__Given records__.
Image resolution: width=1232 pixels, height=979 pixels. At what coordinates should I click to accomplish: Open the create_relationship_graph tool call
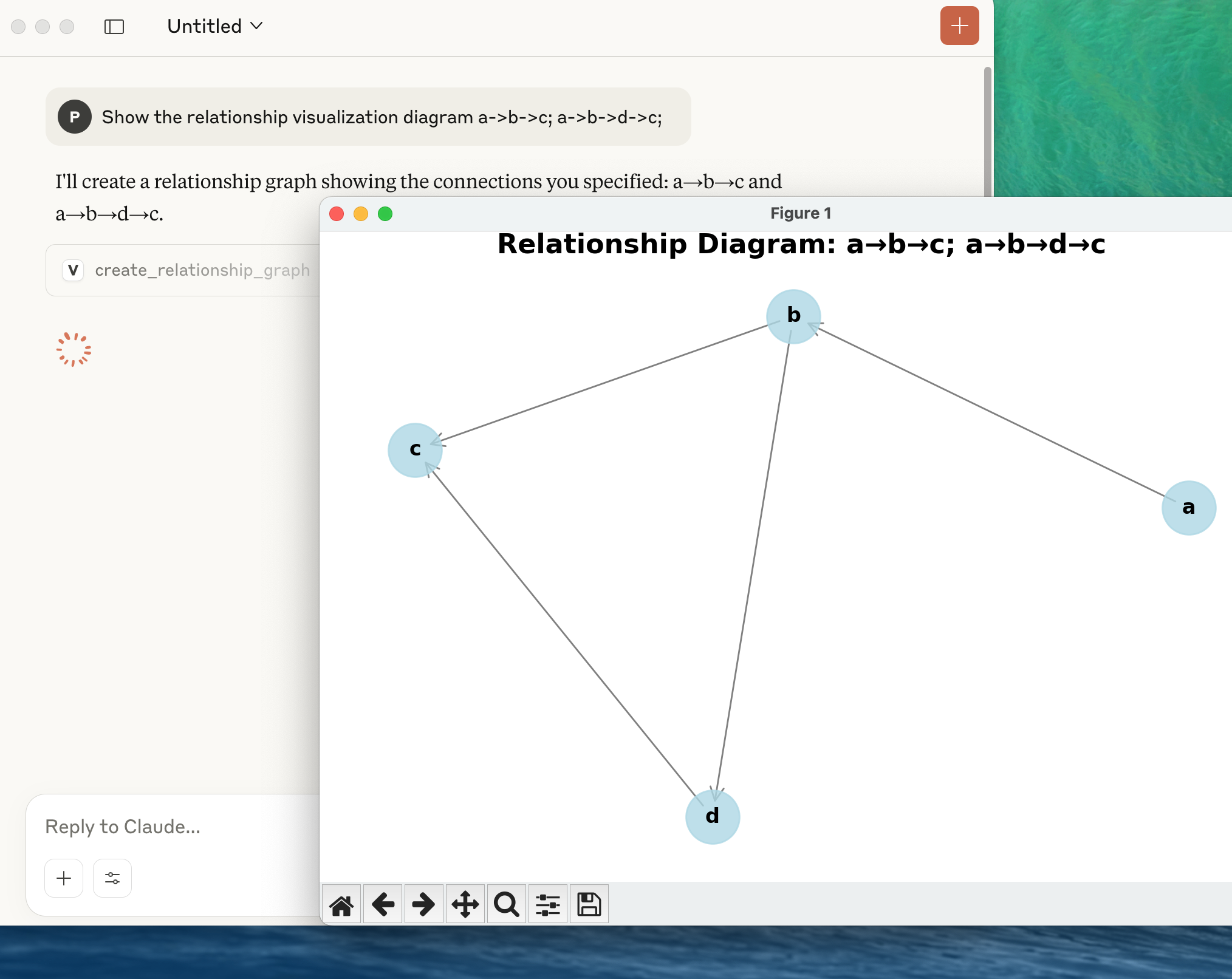(188, 270)
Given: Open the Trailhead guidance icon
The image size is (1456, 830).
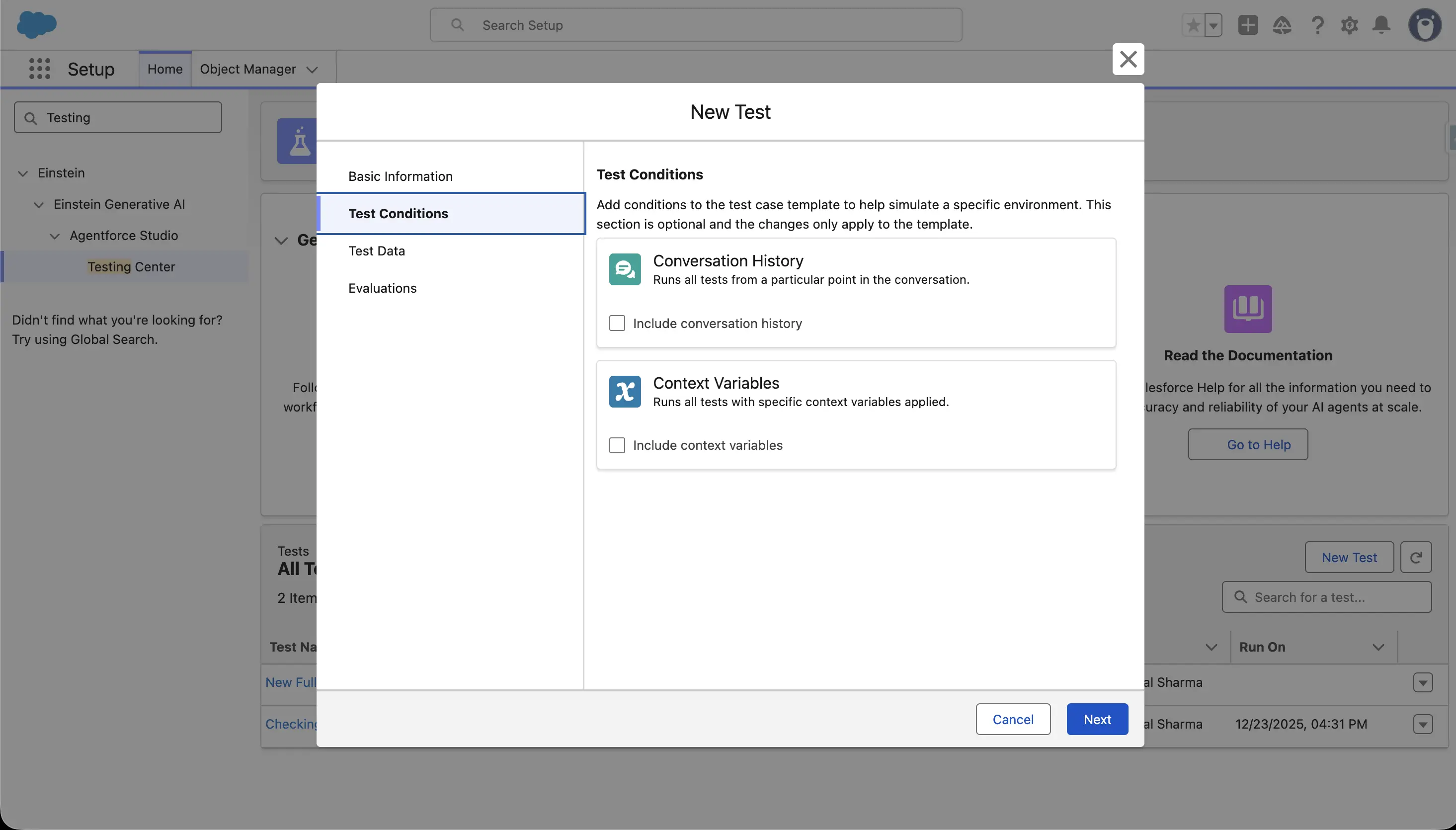Looking at the screenshot, I should (x=1282, y=25).
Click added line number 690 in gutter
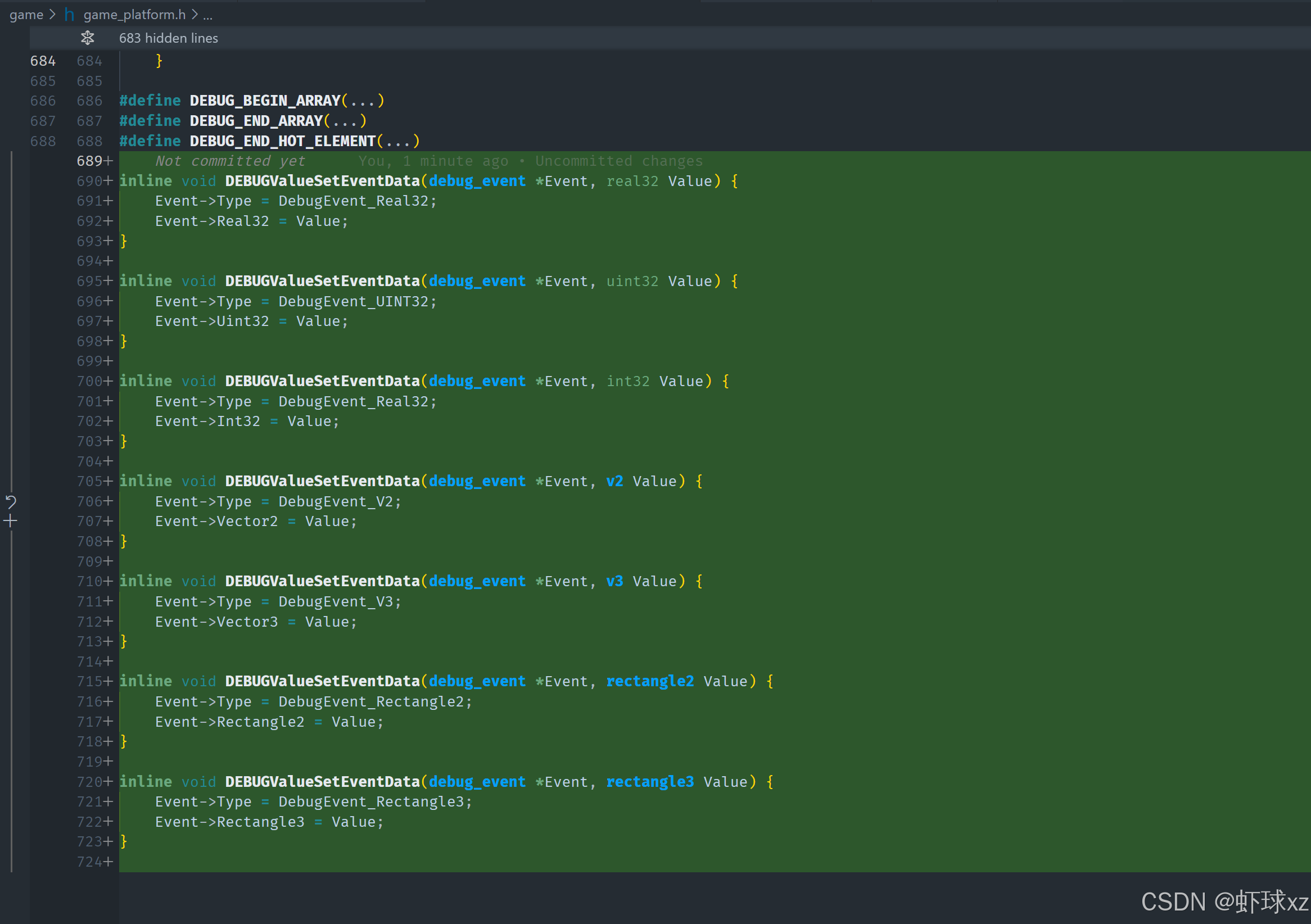The image size is (1311, 924). (x=89, y=181)
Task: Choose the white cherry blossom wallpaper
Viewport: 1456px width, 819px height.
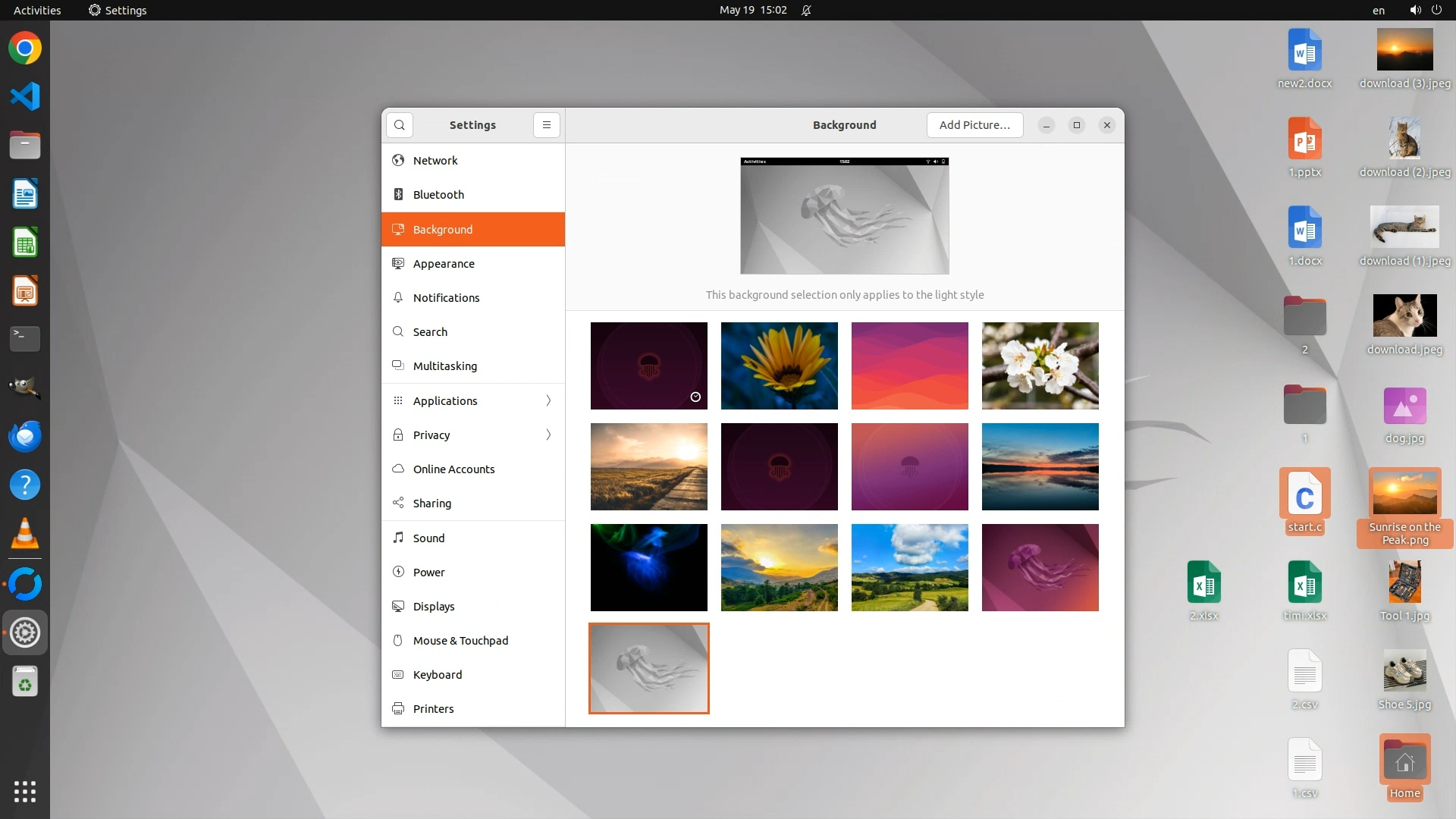Action: (1040, 366)
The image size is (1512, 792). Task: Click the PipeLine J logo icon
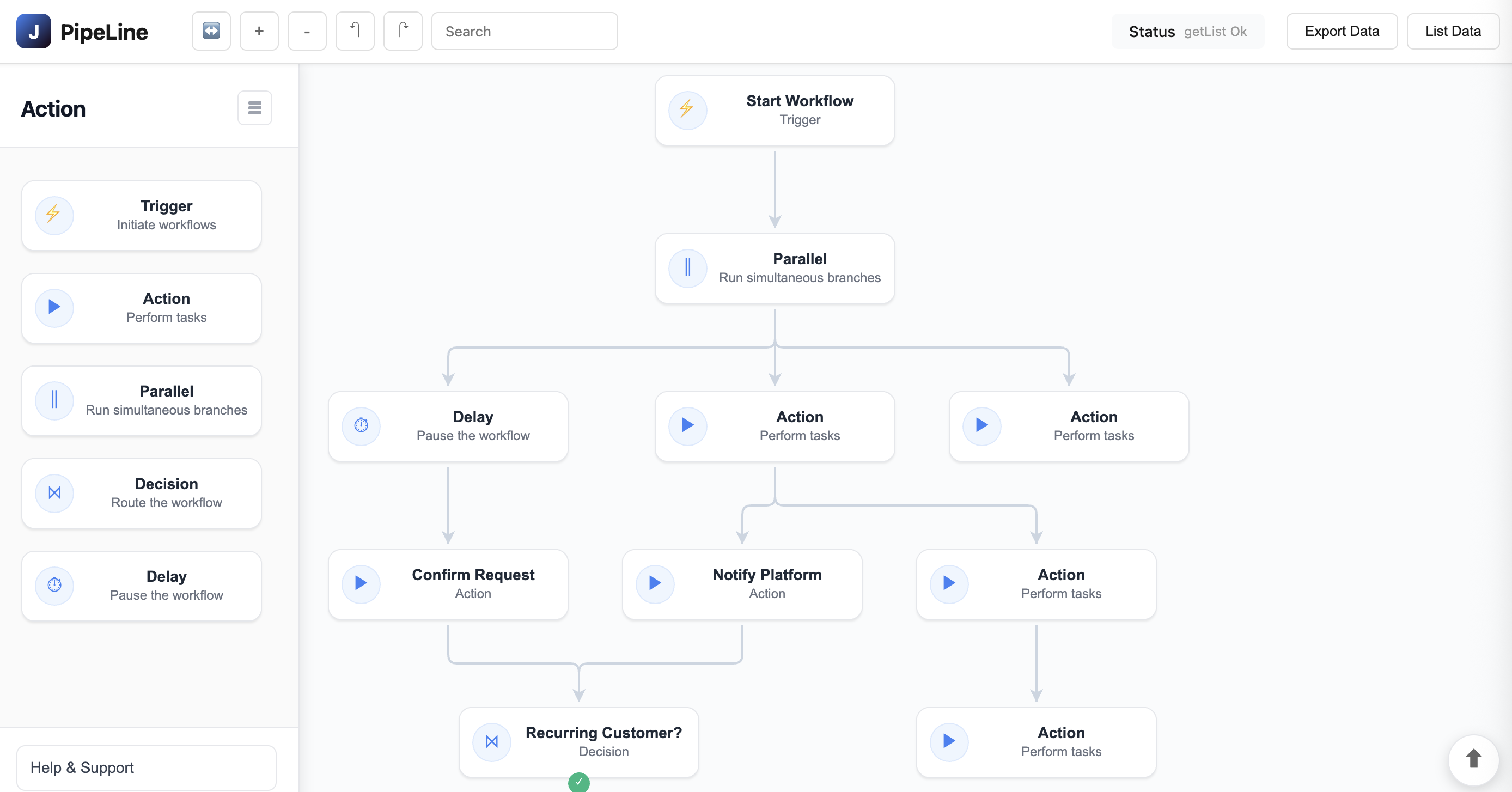(33, 31)
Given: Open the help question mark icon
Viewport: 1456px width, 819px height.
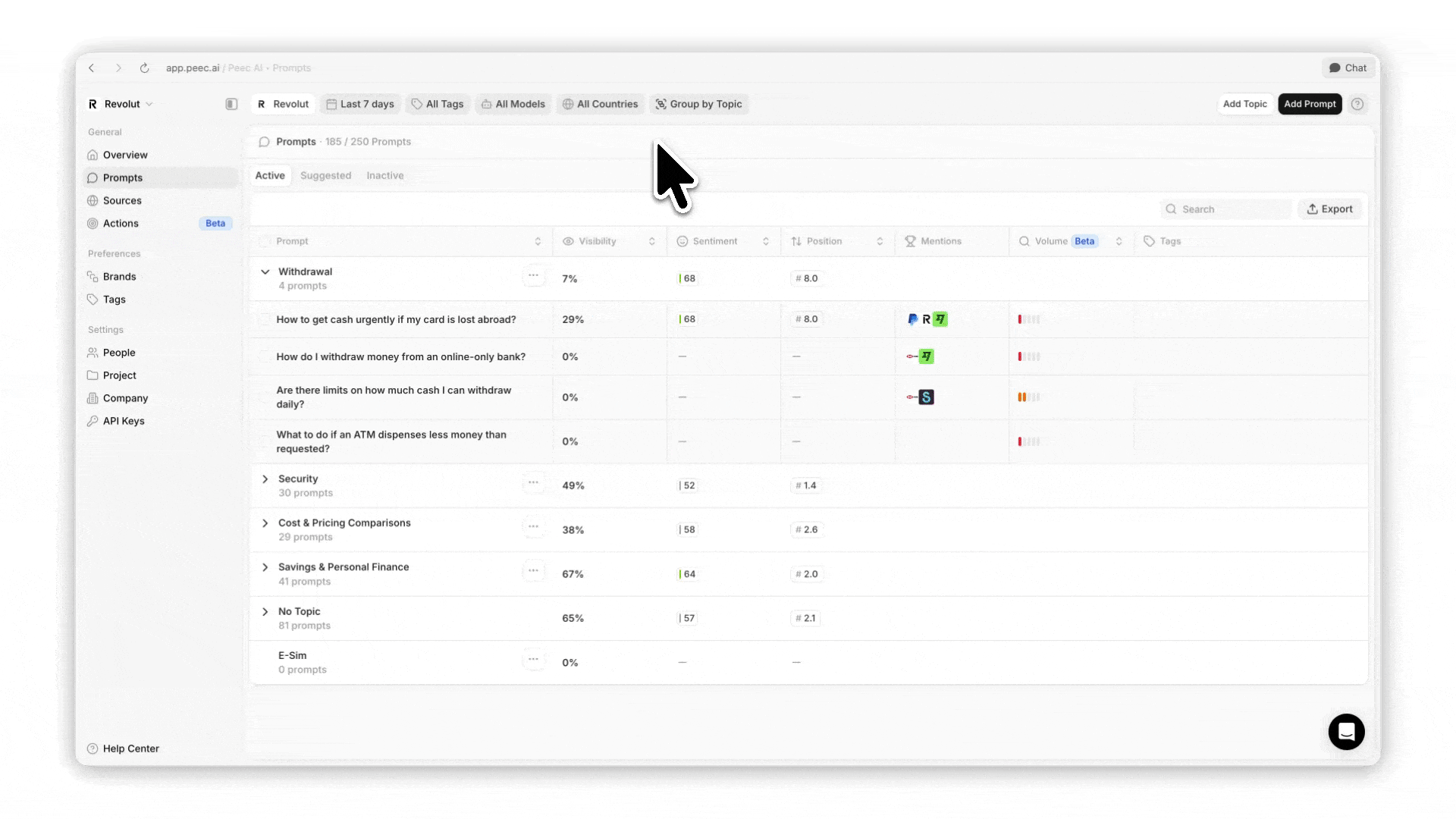Looking at the screenshot, I should point(1357,104).
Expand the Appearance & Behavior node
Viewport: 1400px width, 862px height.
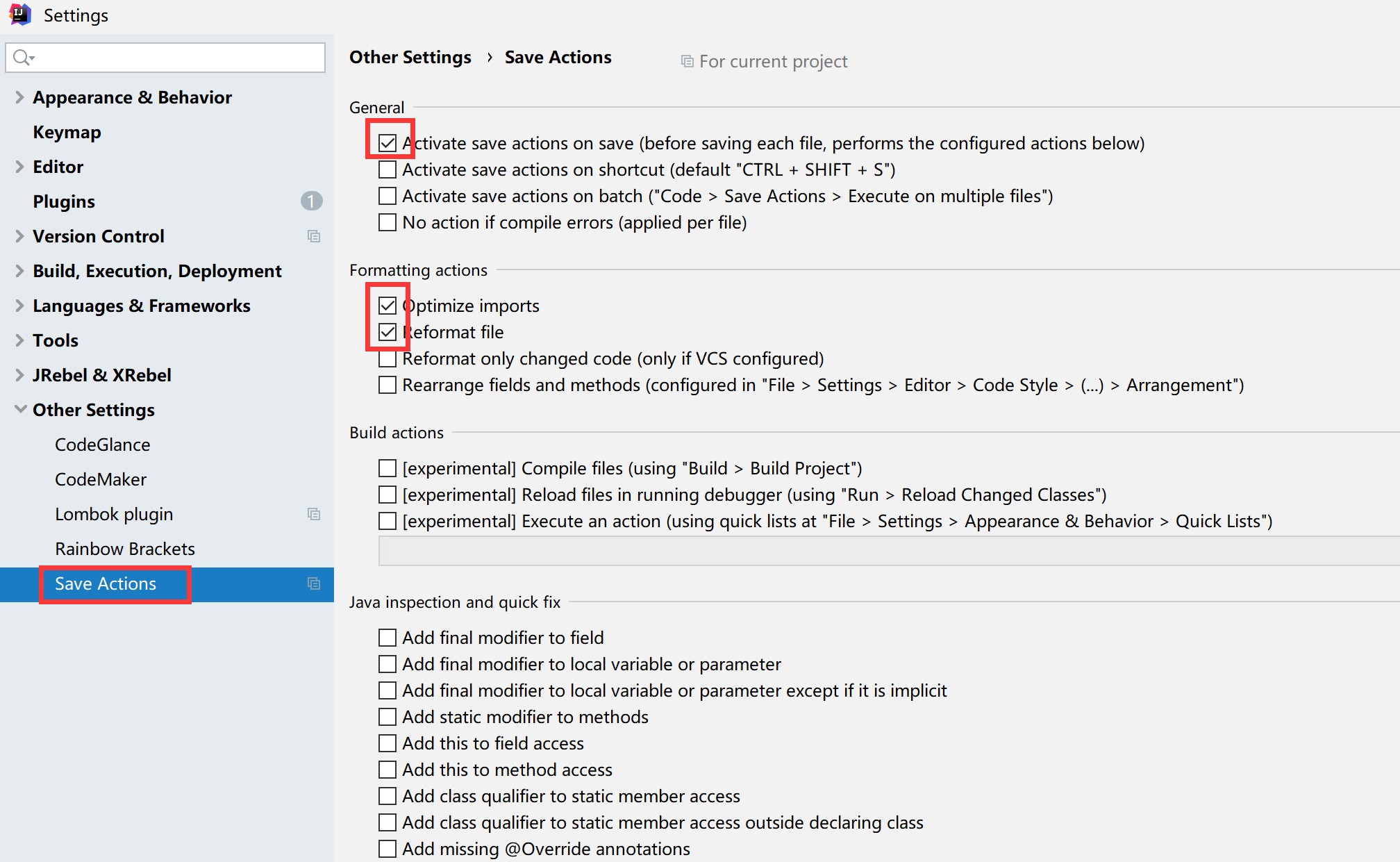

__Task requirements__. An exact copy of the whole listing is required, minus the pictures.

__Response area__.
Image resolution: width=1232 pixels, height=979 pixels. At what coordinates should I click to accomplish: Open the create_relationship_graph tool call
(188, 270)
Given: Open the Trailhead guidance icon
The image size is (1456, 830).
Looking at the screenshot, I should (x=1282, y=25).
Click added line number 690 in gutter
The image size is (1311, 924). (x=89, y=181)
Task: Choose the white cherry blossom wallpaper
Viewport: 1456px width, 819px height.
Action: (1040, 366)
The image size is (1512, 792). Task: Click the PipeLine J logo icon
(33, 31)
Given: Open the help question mark icon
Viewport: 1456px width, 819px height.
Looking at the screenshot, I should point(1357,104).
Expand the Appearance & Behavior node
Viewport: 1400px width, 862px height.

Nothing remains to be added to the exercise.